Sheri, the effectiveness of CM , is usually long term. That is, were an uninjured person with spinal pain and limited movements ( the majority), who has no underlying hyperirritable state caused by disease ( such as lupus, RA, etc ), will in most cases undergo a series of one to three treatments of 30 minutes duration ( the standard at my practice ) , where CM is applied to relevant joints that display protective behaviour ( see below ), then I would expect a resolution to that behaviour incrementaly over the treatment period. I would normally expect and see that the restoration of normal facet movement behaviour is associated with returns to active ROM and function also, seen immediately during and post Rx.

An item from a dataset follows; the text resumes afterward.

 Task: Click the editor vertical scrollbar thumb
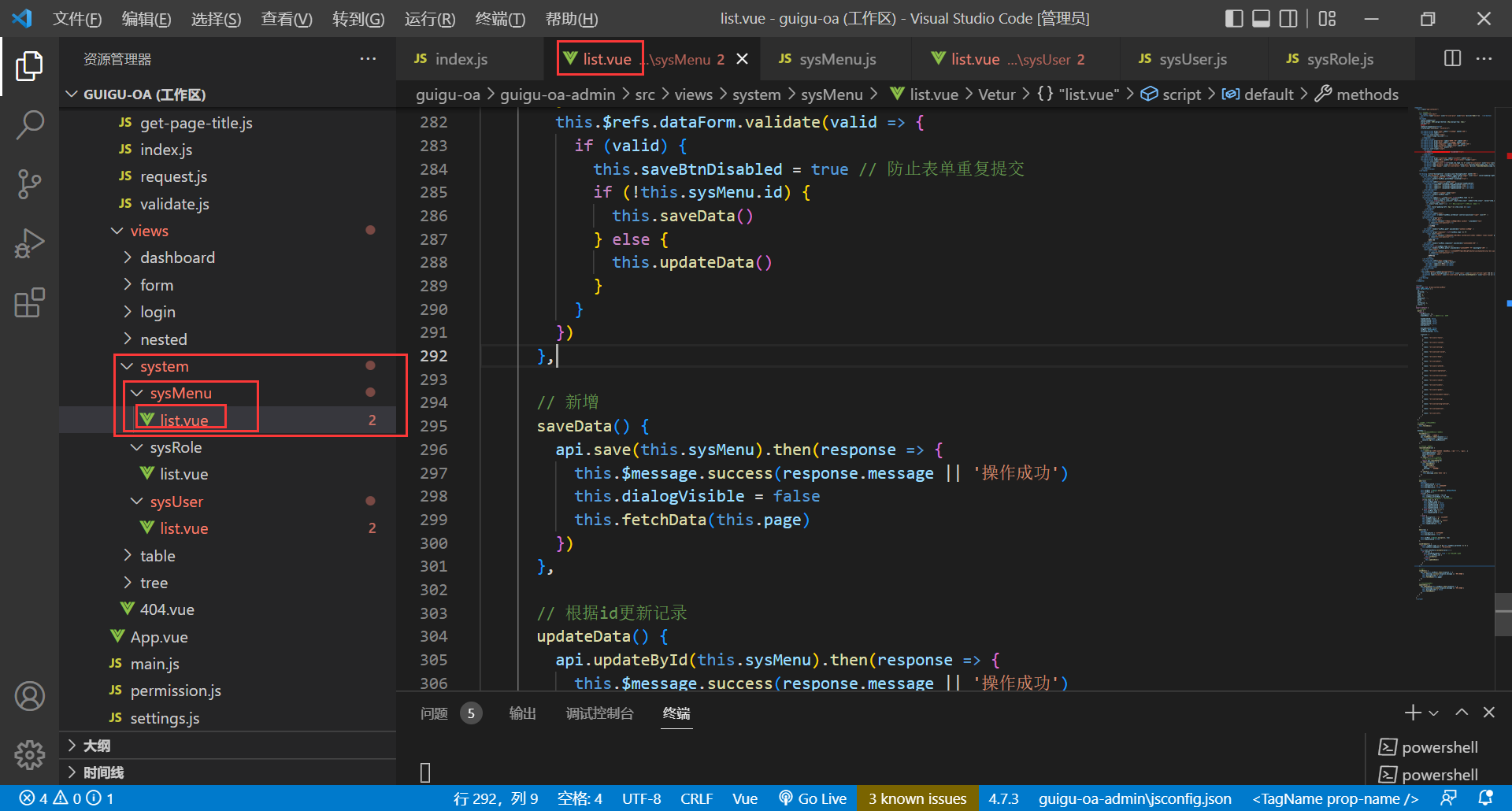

The more exciting prospect however lies not so much with the routine normalising of spinal movements and comfort, but in the effect this method has on irritated nerves , associated and intimate tofacet joints. As a physio , you will no doubt be aware of standard protocols regarding testing for the presence of neuralgic events, somatic referred pain.
Over my twenty five years of using CM , I have come to rely on it's effect in providing a means to reveal these events, by eliminating symptoms that can be said to have been caused by nerve irritation. A common one where this is seen is in cases of so called 'frozen shoulder', otherwise known as '
adhesive capsulitis '. My approach is first to establish beyond any doubt, wether nerves related to the shoulder joint are , or are not involved as cause. Invariably , by using CM to the central cervical and upper thoracic facet joints , by turning off protective behaviour there, resolution of the shoulder pain occurs. This effect is permanent, provided that it is possible to achieve resolution at the spine.
As a result of this and similar experiences with CM to other spinal segments , my first approach to any non traumatic pain and dysfunction problem, is to establish normal facet behaviour. I find this a much more reliable way off asserting cause, than any of the protocols that reamain as standard ( and are still taught to physios )
Re protective behaviour , I gather you have read my piece on the physiology of spinal pain, where this concept is detailed, however , briefly. spinal protective behaviour is the incremental powerful series of events , actuated by threat to the central spine, that incurs increases in paraspinal muscle tone, such that a nociceptive reflex nerve actuated feedback provides the means to continuously upgrade that protective behaviour. This is then reinforced by inflammatory events focal to facet joint soft issues and mediated by nerves which may incur further increases in tone , pain and dysfunction.
These events are best seen as normal non pathological intrinsic behaviours, with the capacity to prevent further forceful loading of spinal anatomy by a continuous alert mechanism . Turning off these events is the central thrust of attempts to relieve spinal pain and dysfunction, CM being an effective safe one.